- **Task description**:
Using the page on document formats below, decide whether each statement agrees with it. Answer yes or no for each, and quote the exact words from the page that settle it.
1. Leslie Lamport built LaTeX on top of TeX.
2. BibTeX is meant for managing book indexes.
3. O'Reilly Books uses TeX as the typesetting engine for some of their books.

- **Text shown**:
Christopher B. Browne's Home Page
cbbrowne@acm.org

Document Formats

Christopher Browne

$Id: document.sgml,v 1.51 2005-12-28 14:06:08 cbbrowne Exp $

Table of Contents
1. Document Presentation Languages
2. LaTeX and TeX
3. Postscript
4. What Does Chris Use?
5. eBooks

1. Document Presentation Languages

Document presentation languages are generally text-based languages that provide some form of "markup" system to describe how information should be formatted. They typically include both "structural" functions (where, for instance, one would indicate that a piece of text is a "section title," which implies that it should presented in a bold/large font, perhaps with indexing information being automatically recorded), and "physical" functions (such as indicating font selection).

Common selections of "presentation languages" would include:

troff or nroff or groff

These languages have, of late, been used primarily for managing documentation for Unix utilities, and have a reputation for being somewhat arcane, particularly if one wishes to develop macros to extend the system.

O'Reilly Books uses groff as the typesetting "engine" for some of their books, which shows clearly that this method is capable of producing output that is of professional quality.

groff had not been under active development for quite some time; there is now a CVS server, and efforts continue at GROFF Development Site.

The Open Road: Creating your own man pages

TeX

While working on the (still in progress) series The Art of Computer Programming, Donald E. Knuth, Professor Emiteritus of The Art of Computer Programming, found he was extremely unhappy with the quality of typesetting provided by his publishers, and created his own font generation and typesetting system called TeX.

TeX is (despite a lack of visual appearance) a member of the LISP family of languages, and encapsulates many of the "best practices" of modern typesetting. The output is commonly considered to be beautiful.

Unfortunately, TeX does not shield the user from knowledge of the way it sets text. The macro system used to extend TeX is not the simplest thing in the world to understand, and there are rather a lot of commands and macros to understand. Building documents in "raw" TeX is not something for the timid of heart. TeX is perhaps best used as the underlying engine on top of which a "presentation language" is constructed.

TeX is supported by the TUG - TeX Users Group.

Various books are available:

LaTeX

Leslie Lamport created a set of macros based on the classic SCRIBE markup system (that was also a direct progenitor of SGML ) on top of TeX that provide infrastructure to implement a set of commonly document styles such as letters, reports, and articles.

LaTeX provides a much more "friendly" face than TeX; it does more of the work of managing where things go on the page for you, and generally requires less "hacking around" to get the job done. It comes with additional tools such as:

BibTeX

For managing bibliographies

See also CL-BibTeX, a replacement for BibTeX written in Common Lisp. The aim is to allow formatting entries using CL programs rather than the stack language of BibTeX.

Perhaps the most interesting bit of this application is a compiler that transforms old style BibTeX style files into comprehensible CL programs.

makeindex

For managing book indexes

and provides an assortment of other such tools for managing the "lists" of things that commonly are attached to books and technical papers.

Many macro extensions are available to implement specialized document styles.

TeXinfo

TeXinfo is a format created for the GNU project about ten years ago for managing technical documentation. TeXinfo files can be converted into several forms:

LaTeX

So that attractive printed documentation can be generated

TeXinfo Index

Providing quick lookups of information via subject and other indices

TeXinfo Viewer

A hypertext form readable using an info viewer or within the text editor GNU Emacs.

- **Entries for finding words and elements**:
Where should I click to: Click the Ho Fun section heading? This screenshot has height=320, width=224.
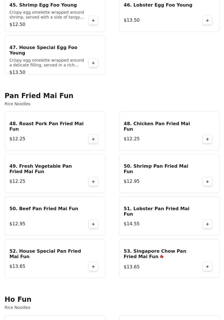pos(18,299)
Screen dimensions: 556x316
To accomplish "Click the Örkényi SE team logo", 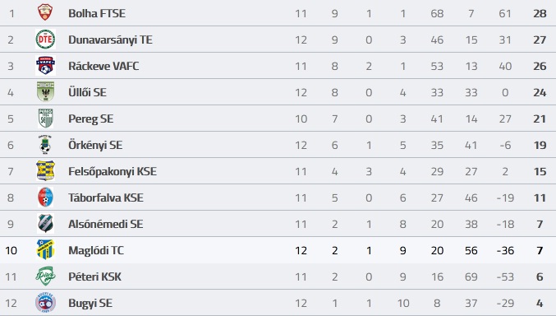I will pyautogui.click(x=45, y=144).
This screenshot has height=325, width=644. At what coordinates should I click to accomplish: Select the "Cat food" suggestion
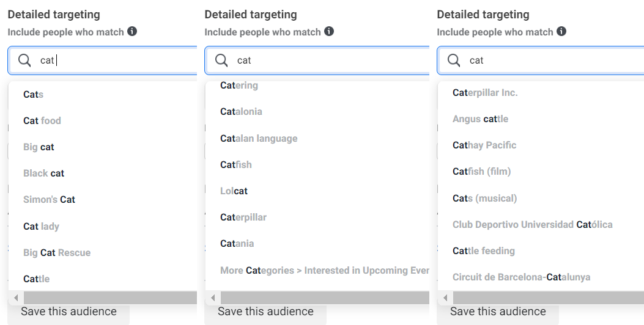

- **Final result**:
1. Yes: "Leslie Lamport created a set of macros based on the classic SCRIBE markup system (that was also a direct progenitor of SGML ) on top of TeX"
2. No: "For managing bibliographies"
3. No: "O'Reilly Books uses groff as the typesetting "engine" for some of their books"